Lato uśmiecha się do mnie miodem, łąką i dmuchawcem.
A listopad ?  listopad pachnie rozgrzanym woskiem, stertą rudych liści, płatkami śniegu i olejkiem arakowym ...

Nie pamiętam mojej Babci Walerii, nie pamiętam kiedy umarła. Pierwsze, co pamiętam, to Babci grób i nasze świętowanie Wszystkich Świętych. To był jeden z rytuałów mojego dzieciństwa. Świętowanie zaczynało się u nas już tydzień wcześniej. Oboje z braciszkiem, uczepieni Dziadzia rękawów, maszerowaliśmy na rynek, tak się wtedy mawiało na targ. Na rynku stały wozy z końmi (w samym środku miasta !) i było mnóstwo najróżniejszych straganów. Na ziemi stało morze kwiatów !. Całe dywany białych, złotych, rudych i fioletowych chryzantem. Wybieraliśmy starannie te najpiękniejsze, białe, bialuteńkie. Stały potem w piwnicy i czekały w chłodzie, za to my biegaliśmy kilka razy dziennie sprawdzić, czy aby nie zwiędły. Przy okazji tego sprawdzania podbieraliśmy jabłka, schowane w skrzynkach na zimę. Wtedy jabłka w zimie to był rarytas.  Znicze kupował mój Dziadziu zawsze takie same: małe, szklane, białe, czerwone i bursztynowe. Napełnione mieszaniną stearyny i wosku, płonąc dawały bardzo charakterystyczny zapach. Do dziś ten zapach kojarzy mi się z dzieciństwem …



.
ja z braciszkiem i Rodzicami nad grobem Babci


Na cmentarz wyruszaliśmy rano, zaraz po Kościele. Dziadziu dawał nam drobne pieniążki, bo po drodze na cmentarz spotykaliśmy sznurki żebrzących „dziadów” Dużo ich było, bo dużo było biedy. Poowijani w łachmany staruszkowie … kładłam pieniążek na ręce i uśmiechałam się. Często któryś z nich pogłaskał mnie po głowie, często babuleńce roześmiały się do mnie oczy, a mnie żal łapał za gardło, że marzną, że biedni, że tacy samotni, że nie mają domu z ciepłym piecem jak ja.  Na cmentarz Dziadziu zabierał dla nas wafel. To kolejne wspomnienie dzieciństwa. Masę do wafla robiło się z gotowanego przez cały dzień mleka, potem ucierało się to z żółtkami margaryną, dodatkiem kakao i olejku arakowego. Oczywiście my z braciszkiem natychmiast po dotarciu na cmentarz stawaliśmy się głodni jak wilk. Ech,czy to nie dziwne, że listopadowe święto pachnie arakowym olejkiem ?

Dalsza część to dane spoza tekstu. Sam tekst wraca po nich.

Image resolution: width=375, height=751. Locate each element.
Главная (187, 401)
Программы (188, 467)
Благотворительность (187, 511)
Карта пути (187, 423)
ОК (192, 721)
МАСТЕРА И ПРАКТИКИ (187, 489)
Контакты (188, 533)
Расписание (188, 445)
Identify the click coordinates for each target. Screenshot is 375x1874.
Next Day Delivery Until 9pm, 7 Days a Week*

Procesja zawsze była o 16-ej. Niestety, do tego czasu mieliśmy nakazane "zachowywać się jak ludzie i nie wyświnić się !!!". Nooo, bardzo cierpieliśmy z tego powodu oboje. Wyświnianie się do była najprzyjemniejsza czynność, absolutna wolność bez zważania na to czy aby płaszczyk się nie pobrudzi a w rękawiczce nie zrobi dziura .  Procesję prowadził zawsze mój Wujek, który był księdzem.





.
Drugi od lewej to wujek, w czasach mojego dzieciństwa.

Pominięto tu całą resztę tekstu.